Decision type: Mayor

Reference code: MD1490

Date signed:

Decision by: Boris Johnson, Former Mayor of London (May 2008 - May 2016)

Executive summary

This report sets out the GLA’s Treasury Management Strategy for 2015-16 (including the Treasury Management Policy; Minimum Revenue Provision Policy; GIS Investment Strategy; Prudential Code Indicators and Treasury Management Limits; GIS Investment Strategy and Treasury Management Practices: Main Principles). It has been prepared in accordance with the Treasury Management in the Public Services Code of Practice (the Code), issued by the Chartered Institute of Public Finance and Accountancy (CIPFA), and relevant legislation.

Decision

That the Mayor approves the

1. Treasury Management Strategy Statement for 2015-16 (Appendix 1)
2. Treasury Management Policy Statement (Appendix 2)
3. Minimum Revenue Provision Policy Statement (Appendix 3)

:::

**Directions**
A. Answer these questions from the treasury management decision:
(i) What reference code does it carry?
(ii) Which body issued the Code of Practice it follows?
(iii) Which appendix holds the Minimum Revenue Provision Policy Statement?
B. Carry on the treasury management decision from its last line.

:::

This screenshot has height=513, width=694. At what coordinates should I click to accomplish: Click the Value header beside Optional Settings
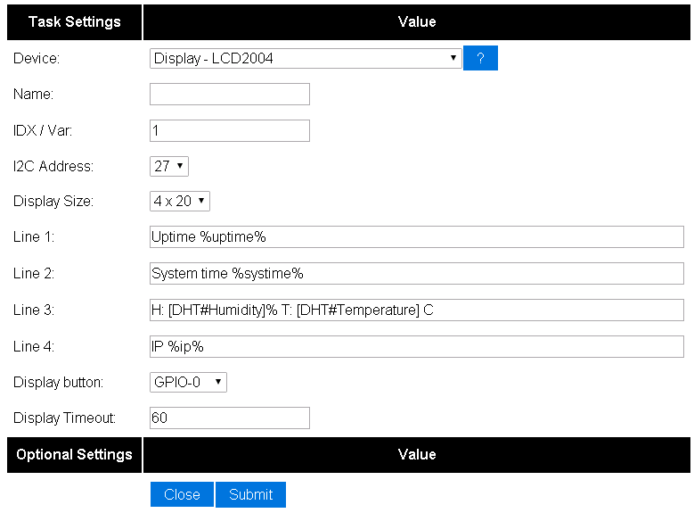coord(417,455)
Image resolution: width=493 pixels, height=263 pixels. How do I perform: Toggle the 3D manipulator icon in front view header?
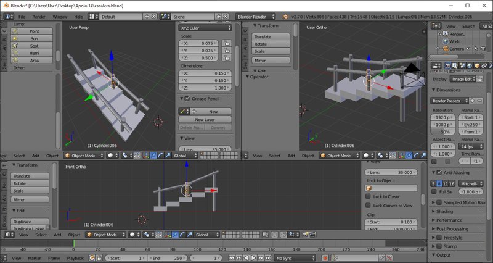pos(168,235)
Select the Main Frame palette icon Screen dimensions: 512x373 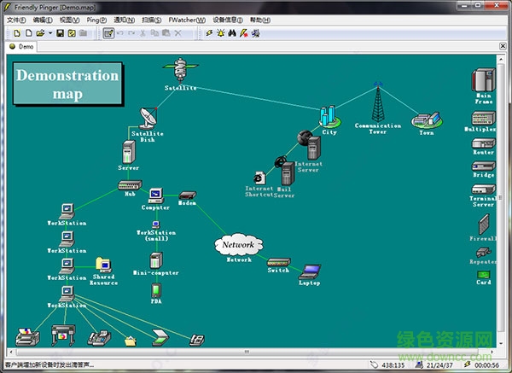pos(484,81)
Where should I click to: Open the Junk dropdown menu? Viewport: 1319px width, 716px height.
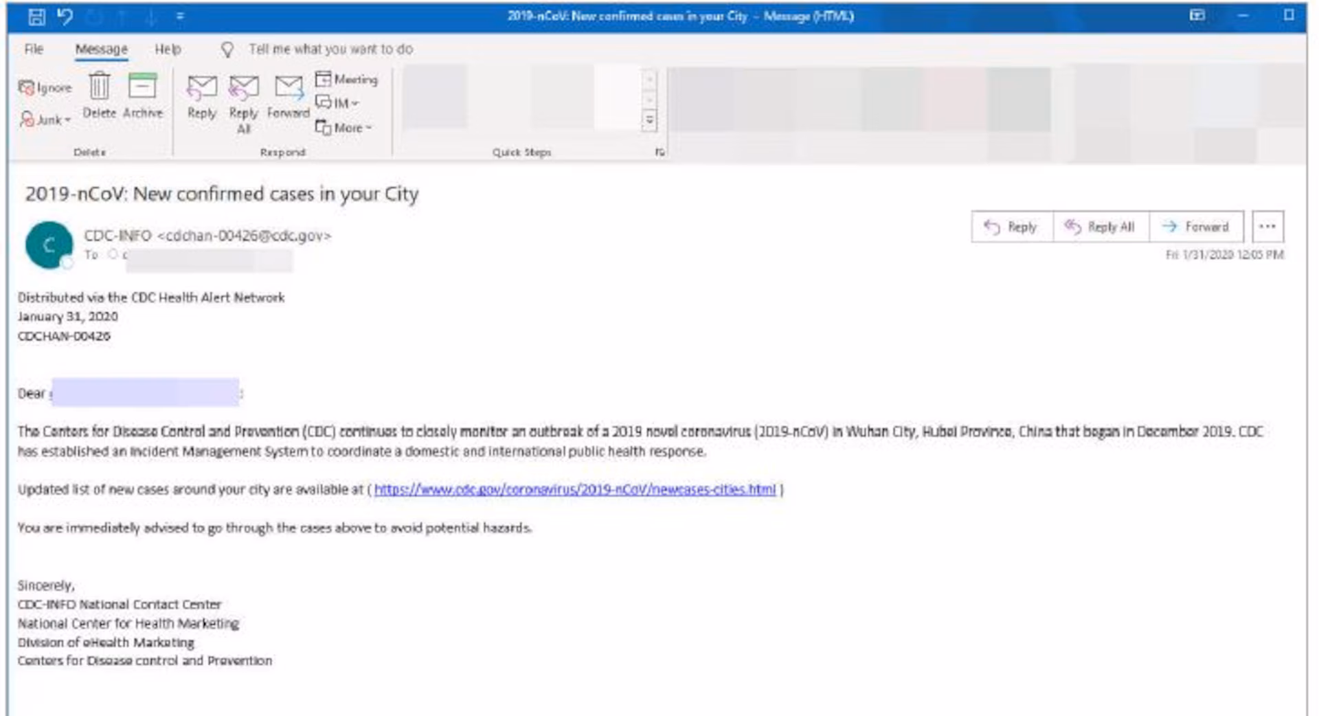coord(46,120)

:::

**Answers for this exercise**
A.
(i) MD1490
(ii) The Chartered Institute of Public Finance and Accountancy (CIPFA)
(iii) Appendix 3

B.
4. Prudential Code Indicators and Treasury Management Limits (Appendix 4)
5. Group Investment Syndicate (GIS) Investment Strategy (Appendix 5)
6. Treasury Management Practices: Main Principles (Appendix 6)

Part 1: Non-confidential facts and advice

1. Introduction and background

The Treasury Management function is responsible for the management of the GLA’s investments and cash flows, its banking, money market and capital market transactions; the effective control of the risks associated with those activities; the pursuit of optimum performance consistent with those risks and the paramount issue of preserving capital.

Effective treasury management is central to the GLA’s financial standing, given a scale of operations, assets and liabilities (including borrowings) in £billions; the ongoing delivery of the Crossrail funding package; responsibility for the financing of the proposed Northern Line Extension (NLE) and support for the Olympicopolis scientific, educational and cultural vision for Stratford Waterfront and the south of the Queen Elizabeth Olympic Park.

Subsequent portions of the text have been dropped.